HYPER CD8 LYMPHOCYTOSIS AND INFECTION WITH HUMAN-IMMUNODEFICIENCY-VIRUS (HIV) - 5 CASE-REPORTS

A retrospective study on 202 consecutive patients with HIV infection was reviewed. A particular syndrom with blood CD8 lymphocytosis > 1 500/mm3, associated with a diffuse lymphocytic infiltrate histologically proved in the tissue of different organes was present in five patients. Clinical findings were variable, depending on the location of visceral infiltrate by activated, polyclonal lymphocytes of CD8 phenotype: interstitial pneumonia (n = 3), parotid gland enlargement with sicca syndrome (n = 2), pseudo-tumoral splenomegaly (n = 1), peripheral neuropathy (n = 1), superficial generalized lymphadenopathy (n = 5). This syndrom occurred early during HIV infection.
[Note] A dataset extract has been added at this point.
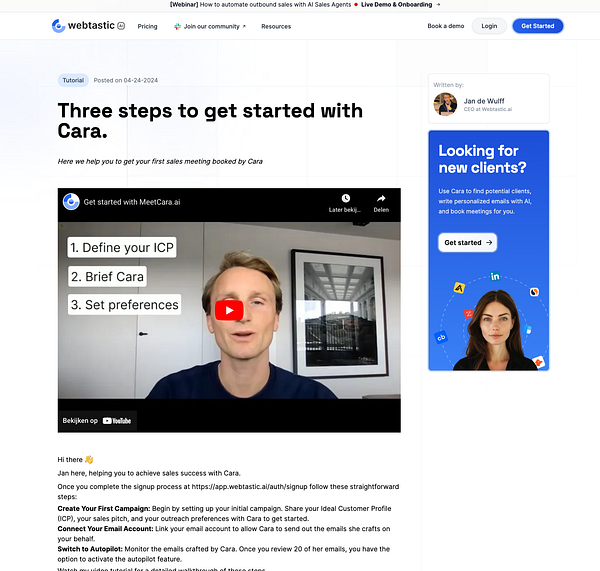This screenshot has height=571, width=600.
Task: Click the blue Get Started header button
Action: 538,26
All patients had a blood CD4 lymphocyte count > 200/mm3. This disorder is a host immune response, sometimes associated with the presence of some HLA antigens: HLA-DR5 or HLA A1 B8 DR3. Whether this immune response is specific or not, whether outcome of HIV infection depends on hyper CD8 lymphocytosis remains to be proved.